Transmembrane receptors

G protein-coupled receptors (GPCRs) and other transmembrane signaling proteins mediate the flow of information across lipid membranes. They enable cells to sense and respond to their environment, and they allow coordination of physiological processes across multiple organ systems in the body. We use a combination of structural biology methods, pharmacological and signaling assays, and protein engineering to investigate signaling by GPCRs, tetraspanin proteins, and other integral membrane receptors.
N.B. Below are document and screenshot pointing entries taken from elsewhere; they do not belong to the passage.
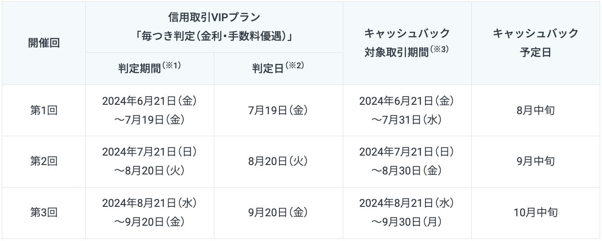Click the 8月中旬 cell
602x241 pixels.
536,111
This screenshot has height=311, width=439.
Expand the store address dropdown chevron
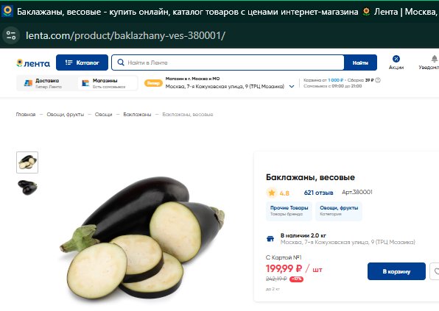tap(292, 86)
In particular, we are investigating the antiotensin II receptor and the RXFP1 relaxin receptor to understand the molecular basis for activation and inhibition by natural and synthetic ligands.

Nanobodies and combinatorial biology

Antibody fragments and other protein affinity reagents are powerful tools for investigating biology. We are developing new methods to make antibody fragment discovery faster, simpler, and more reliable. We focus primarily on using synthetic camelid heavy chain only antibodies (“nanobodies”) as tools to study transmembrane signaling. We previously developed a nanobody library which is available for non-profit research from Kerafast: For-profit organizations can license the library from the Harvard Office of Technology Development.

Bacterial cell envelope

We are investigating how bacterial build and maintain their protective outer layers: the peptidoglycan cell wall, and in Gram-negative bacteria, the outer membrane. These elaborate structures are essential for bacterial growth, survival, and pathogenesis, making the cell envelope a compelling target for novel antibiotic development. We are using structural and biophysical methods to investigate how integral membrane enzymes assemble the cell wall and outer membrane, and how this process is regulated in molecular detail.